Li, em meados do mês de maio, mais precisamente no dia 16, no Jornal de Brasília, uma notícia que mereceu, de minha parte, particular atenção. O jornal informava a respeito de uma reunião de mais de 20 pajés, de 25 nações indígenas, para discutir uma política capaz de preservar o saber dos índios sobre a biodiversidade. O encontro dos pajés ocorreu na Universidade de Brasília, local propositalmente escolhido para simbolizar o desejo dos indígenas em ter a comunidade universitária como parceira na defesa da flora e fauna nacionais.
A matéria dava conta ainda de que os pajés têm consciência de que as sociedades indígenas detêm o conhecimento valioso sobe a biodiversidade brasileira que não está sendo devidamente aproveitado por nós brasileiros, mas por usurpadores estrangeiros. Um dos pajés presentes ao encontro disse claramente: "Até agora, quem chega nas comunidades indígenas são os estrangeiros."
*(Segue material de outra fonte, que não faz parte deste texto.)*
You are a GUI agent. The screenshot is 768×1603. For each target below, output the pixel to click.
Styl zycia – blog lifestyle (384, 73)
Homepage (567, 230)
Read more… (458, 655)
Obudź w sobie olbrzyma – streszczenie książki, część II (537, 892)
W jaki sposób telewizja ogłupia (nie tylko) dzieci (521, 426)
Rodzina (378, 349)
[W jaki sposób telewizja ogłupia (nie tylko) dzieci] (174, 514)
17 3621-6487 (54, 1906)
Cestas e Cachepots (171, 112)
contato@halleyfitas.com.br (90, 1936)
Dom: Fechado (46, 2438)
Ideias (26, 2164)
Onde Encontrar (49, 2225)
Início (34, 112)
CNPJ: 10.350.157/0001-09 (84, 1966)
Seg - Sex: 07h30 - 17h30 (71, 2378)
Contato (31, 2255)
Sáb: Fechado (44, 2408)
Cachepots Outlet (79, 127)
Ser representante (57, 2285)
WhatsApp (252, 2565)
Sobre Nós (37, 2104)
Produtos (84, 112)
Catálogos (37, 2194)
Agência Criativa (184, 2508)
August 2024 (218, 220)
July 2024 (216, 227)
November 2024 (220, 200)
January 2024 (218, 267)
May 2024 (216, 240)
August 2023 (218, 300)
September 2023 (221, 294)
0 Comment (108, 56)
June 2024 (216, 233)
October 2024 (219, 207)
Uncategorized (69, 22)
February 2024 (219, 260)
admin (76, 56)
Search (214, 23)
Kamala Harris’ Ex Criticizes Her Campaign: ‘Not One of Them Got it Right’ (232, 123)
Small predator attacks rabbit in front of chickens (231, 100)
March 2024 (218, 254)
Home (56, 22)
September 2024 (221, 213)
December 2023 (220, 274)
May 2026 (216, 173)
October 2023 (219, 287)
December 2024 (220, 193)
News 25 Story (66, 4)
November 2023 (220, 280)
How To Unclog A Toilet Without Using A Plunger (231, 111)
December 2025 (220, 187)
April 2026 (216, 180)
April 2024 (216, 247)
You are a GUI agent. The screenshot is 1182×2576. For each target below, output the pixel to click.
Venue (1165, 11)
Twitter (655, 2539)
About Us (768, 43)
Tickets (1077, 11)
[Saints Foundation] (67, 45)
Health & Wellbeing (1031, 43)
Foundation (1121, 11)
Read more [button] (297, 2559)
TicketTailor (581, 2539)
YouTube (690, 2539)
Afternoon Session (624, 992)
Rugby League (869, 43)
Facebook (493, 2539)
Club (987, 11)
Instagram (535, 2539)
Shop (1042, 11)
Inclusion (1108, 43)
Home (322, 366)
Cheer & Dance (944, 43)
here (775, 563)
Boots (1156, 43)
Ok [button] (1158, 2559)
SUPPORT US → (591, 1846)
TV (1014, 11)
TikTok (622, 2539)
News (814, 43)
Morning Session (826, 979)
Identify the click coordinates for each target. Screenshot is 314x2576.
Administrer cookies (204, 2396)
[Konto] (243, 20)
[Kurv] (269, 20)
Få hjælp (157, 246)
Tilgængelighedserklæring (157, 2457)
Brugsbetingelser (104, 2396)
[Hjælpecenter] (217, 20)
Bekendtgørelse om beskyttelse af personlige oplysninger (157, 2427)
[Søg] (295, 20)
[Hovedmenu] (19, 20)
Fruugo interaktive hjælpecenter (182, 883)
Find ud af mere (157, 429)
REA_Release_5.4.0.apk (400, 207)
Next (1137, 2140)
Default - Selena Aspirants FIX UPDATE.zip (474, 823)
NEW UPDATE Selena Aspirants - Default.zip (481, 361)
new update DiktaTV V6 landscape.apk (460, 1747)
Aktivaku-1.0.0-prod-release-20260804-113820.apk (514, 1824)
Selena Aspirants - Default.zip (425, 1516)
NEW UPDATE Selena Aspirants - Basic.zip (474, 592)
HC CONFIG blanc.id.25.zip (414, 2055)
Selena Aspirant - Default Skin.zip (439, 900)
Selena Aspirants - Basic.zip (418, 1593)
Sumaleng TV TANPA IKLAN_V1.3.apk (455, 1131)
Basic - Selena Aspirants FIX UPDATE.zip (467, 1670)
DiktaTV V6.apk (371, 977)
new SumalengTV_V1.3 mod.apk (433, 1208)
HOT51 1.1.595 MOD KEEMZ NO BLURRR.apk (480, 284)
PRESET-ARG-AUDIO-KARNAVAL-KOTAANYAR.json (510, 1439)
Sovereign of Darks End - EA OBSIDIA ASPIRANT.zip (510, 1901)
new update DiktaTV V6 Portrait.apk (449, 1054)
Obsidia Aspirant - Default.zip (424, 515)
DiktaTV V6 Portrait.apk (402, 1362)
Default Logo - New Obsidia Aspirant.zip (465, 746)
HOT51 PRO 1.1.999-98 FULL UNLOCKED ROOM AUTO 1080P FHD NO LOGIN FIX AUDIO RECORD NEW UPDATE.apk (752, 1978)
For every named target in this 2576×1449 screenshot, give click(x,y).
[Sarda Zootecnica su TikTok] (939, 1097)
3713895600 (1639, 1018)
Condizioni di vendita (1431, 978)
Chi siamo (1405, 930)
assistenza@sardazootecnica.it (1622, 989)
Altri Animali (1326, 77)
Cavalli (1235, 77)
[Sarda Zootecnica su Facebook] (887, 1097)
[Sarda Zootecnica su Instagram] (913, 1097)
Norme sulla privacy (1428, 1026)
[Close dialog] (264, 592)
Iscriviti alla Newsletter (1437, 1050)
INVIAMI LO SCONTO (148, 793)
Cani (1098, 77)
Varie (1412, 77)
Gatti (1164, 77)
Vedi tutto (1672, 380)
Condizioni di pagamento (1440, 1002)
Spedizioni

Além do mais, as comunidades indígenas que repassaram a sua sabedoria empírica - como obter remédios a partir de plantas, por exemplo - estão cada vez mais pobres enquanto os que desse saber se apossaram devem estar ganhando milhões aqui ou em outra parte do mundo. Para os pajés, essa é uma situação injusta que não deve mais continuar. Para mudar tal estado de coisas, eles prometeram elaborar uma Carta da Sabedoria Indígena a ser encaminhada ao Congresso Nacional para fazer parte do Estatuto das Sociedades Indígenas, projeto de lei em tramitação na Câmara dos Deputados.
A idéia que representa os seus anseios gira em torno do seguinte: o conhecimento empírico dos indígenas sobre plantas e ervas curativas que seria submetido a testagem e aprovação por especialistas e pesquisadores das nossas universidades. Estando o produto aprovado, seria registrada a patente e as sociedades indígenas receberiam royalties, como forma de garantir aos nativos os direitos autorais da descoberta. Em troca, o homem branco teria à sua disposição, para tratamento fitoterápico, produtos naturais de reconhecida comprovação científica.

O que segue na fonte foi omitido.